Instinctively he had reached under the seat, groped for it, found it, stood. But when he looked at it, he saw it was not his gun. It was smaller, lighter, made of cheaper materials. And he felt then as if he were watching someone else’s hand pull it up and point it at the person coming toward him. A man not much younger than himself, and all he actually saw of this person at the time was his color. Brown. The aura of a scavenger more than a predator, and now the TV image reveals exactly how little this man was, the same size as Thien, with a wan black moustache, barefoot and shirtless and shocked-looking. Mexican or Filipino or otherwise Asian or Indian, even. Like two animals in a spotlight they stood beside the car, Thien backed into its open door. This moment—he remembers it all, of course, in very slow motion (and he is a little sickened, now, somewhere low in his gut; he will not watch this tape again)—he had felt it gratefully as an agreement between them, he and this other man, this stranger, an agreement about the manner of contact they could make with one another. They could push or relent or try to stand one another down. Thien had felt energized, sinister, strong.

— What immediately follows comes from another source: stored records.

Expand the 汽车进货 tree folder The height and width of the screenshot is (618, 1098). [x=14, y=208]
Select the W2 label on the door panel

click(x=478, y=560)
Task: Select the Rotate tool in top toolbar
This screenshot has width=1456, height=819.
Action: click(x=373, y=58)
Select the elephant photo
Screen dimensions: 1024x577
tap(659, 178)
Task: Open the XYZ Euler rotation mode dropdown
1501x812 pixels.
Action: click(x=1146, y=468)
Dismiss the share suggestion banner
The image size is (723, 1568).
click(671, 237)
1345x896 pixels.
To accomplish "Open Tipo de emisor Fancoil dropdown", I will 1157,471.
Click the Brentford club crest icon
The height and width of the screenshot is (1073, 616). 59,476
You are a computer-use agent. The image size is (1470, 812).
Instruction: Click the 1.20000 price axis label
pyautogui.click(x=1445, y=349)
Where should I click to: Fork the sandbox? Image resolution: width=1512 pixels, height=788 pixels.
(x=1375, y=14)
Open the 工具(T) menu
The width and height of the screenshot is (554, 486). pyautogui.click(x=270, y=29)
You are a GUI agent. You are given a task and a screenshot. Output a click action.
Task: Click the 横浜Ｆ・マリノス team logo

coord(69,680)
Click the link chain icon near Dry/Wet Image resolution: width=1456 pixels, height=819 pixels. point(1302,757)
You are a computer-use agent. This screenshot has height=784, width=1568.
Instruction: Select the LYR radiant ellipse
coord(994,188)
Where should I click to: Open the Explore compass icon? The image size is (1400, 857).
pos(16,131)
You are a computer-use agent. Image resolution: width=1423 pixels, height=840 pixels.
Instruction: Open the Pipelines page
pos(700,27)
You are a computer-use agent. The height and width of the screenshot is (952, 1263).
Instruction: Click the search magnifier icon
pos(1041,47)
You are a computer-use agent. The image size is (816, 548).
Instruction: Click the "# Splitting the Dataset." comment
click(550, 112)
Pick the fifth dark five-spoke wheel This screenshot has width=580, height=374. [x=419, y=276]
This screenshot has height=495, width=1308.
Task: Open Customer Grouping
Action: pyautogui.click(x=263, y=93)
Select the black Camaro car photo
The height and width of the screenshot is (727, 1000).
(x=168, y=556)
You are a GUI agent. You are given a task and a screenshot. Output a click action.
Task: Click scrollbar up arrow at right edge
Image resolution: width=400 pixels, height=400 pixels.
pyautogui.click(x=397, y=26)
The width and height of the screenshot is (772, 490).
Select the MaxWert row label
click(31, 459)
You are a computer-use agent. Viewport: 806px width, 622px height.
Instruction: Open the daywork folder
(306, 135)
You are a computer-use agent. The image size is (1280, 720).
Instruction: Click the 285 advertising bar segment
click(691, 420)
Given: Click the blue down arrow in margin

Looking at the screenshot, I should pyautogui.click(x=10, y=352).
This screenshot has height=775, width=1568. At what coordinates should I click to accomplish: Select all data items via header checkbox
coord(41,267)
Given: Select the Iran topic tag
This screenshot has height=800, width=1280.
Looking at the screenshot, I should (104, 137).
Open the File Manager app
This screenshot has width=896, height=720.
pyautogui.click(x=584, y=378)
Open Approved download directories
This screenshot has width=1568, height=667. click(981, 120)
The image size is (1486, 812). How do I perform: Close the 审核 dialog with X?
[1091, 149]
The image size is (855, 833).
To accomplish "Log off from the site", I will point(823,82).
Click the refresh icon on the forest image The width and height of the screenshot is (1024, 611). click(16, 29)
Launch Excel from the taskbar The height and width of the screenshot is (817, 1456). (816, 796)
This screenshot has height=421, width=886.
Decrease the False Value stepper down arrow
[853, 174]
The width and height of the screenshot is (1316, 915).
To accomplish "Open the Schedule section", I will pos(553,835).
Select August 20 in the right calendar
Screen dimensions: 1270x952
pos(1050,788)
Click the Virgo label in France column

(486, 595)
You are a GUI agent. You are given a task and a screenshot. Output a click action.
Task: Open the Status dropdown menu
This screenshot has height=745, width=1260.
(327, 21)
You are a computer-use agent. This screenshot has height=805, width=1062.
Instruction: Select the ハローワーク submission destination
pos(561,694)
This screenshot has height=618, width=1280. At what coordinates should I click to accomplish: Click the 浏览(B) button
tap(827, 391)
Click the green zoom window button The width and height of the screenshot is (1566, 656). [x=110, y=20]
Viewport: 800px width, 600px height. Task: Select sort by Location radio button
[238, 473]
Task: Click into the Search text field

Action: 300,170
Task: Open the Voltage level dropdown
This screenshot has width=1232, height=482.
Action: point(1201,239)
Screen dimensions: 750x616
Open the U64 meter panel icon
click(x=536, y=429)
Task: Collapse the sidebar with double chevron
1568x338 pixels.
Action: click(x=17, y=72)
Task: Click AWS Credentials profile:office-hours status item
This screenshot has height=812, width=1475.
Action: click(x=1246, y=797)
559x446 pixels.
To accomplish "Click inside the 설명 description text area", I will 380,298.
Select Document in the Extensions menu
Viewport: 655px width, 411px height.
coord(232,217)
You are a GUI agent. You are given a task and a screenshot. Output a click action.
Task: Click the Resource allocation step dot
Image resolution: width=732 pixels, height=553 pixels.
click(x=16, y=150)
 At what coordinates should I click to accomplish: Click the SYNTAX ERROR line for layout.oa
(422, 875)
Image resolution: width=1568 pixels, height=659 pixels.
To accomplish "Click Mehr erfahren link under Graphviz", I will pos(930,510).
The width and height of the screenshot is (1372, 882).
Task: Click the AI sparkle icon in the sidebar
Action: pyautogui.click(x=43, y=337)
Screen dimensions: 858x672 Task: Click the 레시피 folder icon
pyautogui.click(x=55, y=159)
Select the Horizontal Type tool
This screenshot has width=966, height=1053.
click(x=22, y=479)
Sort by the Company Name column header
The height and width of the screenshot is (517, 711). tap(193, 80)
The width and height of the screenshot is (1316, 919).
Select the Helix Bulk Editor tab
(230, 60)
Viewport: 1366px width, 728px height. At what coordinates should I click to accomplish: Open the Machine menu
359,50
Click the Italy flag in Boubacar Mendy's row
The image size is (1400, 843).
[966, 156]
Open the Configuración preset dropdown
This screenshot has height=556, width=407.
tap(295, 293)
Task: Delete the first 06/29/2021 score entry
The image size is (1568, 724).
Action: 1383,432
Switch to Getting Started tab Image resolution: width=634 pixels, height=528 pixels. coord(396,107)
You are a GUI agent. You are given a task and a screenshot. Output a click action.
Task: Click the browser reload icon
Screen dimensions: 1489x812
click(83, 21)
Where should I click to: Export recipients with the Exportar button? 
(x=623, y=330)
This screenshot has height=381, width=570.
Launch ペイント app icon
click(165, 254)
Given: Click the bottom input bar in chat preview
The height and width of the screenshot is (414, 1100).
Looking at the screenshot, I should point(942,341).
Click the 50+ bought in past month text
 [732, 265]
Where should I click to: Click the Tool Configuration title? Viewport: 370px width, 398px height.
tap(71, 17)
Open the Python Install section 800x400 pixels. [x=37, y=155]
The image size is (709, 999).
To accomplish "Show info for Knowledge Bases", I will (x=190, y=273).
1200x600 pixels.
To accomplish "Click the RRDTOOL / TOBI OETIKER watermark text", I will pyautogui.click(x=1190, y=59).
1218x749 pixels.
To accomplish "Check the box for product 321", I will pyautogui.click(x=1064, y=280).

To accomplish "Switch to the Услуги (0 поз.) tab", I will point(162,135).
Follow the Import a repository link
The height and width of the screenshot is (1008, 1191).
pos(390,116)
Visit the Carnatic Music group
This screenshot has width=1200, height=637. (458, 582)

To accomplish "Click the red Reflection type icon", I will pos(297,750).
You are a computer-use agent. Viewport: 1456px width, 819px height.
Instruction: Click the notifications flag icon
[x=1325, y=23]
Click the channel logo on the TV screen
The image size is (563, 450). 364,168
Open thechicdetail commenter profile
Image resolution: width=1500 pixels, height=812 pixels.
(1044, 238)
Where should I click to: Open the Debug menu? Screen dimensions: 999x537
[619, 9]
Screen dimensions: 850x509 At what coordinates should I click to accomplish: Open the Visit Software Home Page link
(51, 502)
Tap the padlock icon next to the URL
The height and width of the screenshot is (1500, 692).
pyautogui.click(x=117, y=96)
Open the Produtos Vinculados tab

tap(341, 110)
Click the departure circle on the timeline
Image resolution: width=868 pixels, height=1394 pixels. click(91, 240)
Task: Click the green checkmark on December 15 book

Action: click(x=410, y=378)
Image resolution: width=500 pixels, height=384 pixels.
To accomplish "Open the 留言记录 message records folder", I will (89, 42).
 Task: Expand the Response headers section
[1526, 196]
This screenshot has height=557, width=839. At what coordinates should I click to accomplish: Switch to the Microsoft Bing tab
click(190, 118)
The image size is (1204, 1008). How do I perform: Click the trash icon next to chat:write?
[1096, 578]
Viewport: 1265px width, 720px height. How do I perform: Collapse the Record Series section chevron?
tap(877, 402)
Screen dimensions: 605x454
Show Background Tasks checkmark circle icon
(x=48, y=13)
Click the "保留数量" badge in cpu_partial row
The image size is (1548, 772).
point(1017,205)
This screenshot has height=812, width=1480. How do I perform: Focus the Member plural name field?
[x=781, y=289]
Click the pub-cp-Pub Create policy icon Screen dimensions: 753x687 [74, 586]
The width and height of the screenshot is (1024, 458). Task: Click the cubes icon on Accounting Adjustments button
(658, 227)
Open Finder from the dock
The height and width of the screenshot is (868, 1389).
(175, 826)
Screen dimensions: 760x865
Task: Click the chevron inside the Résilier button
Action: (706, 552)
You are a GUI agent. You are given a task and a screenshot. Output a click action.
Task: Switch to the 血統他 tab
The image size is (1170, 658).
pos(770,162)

This is mine — mine, you know.
All right. That’s fine. But that gun’s mine.
Where is the one that was in here?
It was sold, man, it was sold.
Somewhere in the middle of this Thien had remembered his insurance claim check, and that was when his urgency lessened (that he had enough money to buy a new gun if he wanted to slightly quenched his indignation toward the other man). More words exchanged. Here, the picture flashes, white bands cutting vertically across the frame, Thien lowering his gun as the camera stops.
He remembers the rest. He and April got in the car and drove it away and threw the gun out onto the sidewalk for the man to retrieve at the corner.
***
And there were other things: where the other pieces of his car had gone and who or what was driving around with them as decoration now; his sister following at his heels with her bright flashlight and that metal box pressed firmly to her eye (how could he warn her— open the other eye, sis— without sounding futile, naive, rote?). And: climbing over a fence into a field with some idea of a deer’s leg in mind, looking for traces of blood in the late-summer grass, what had they ever hoped, really, to recover, to rectify?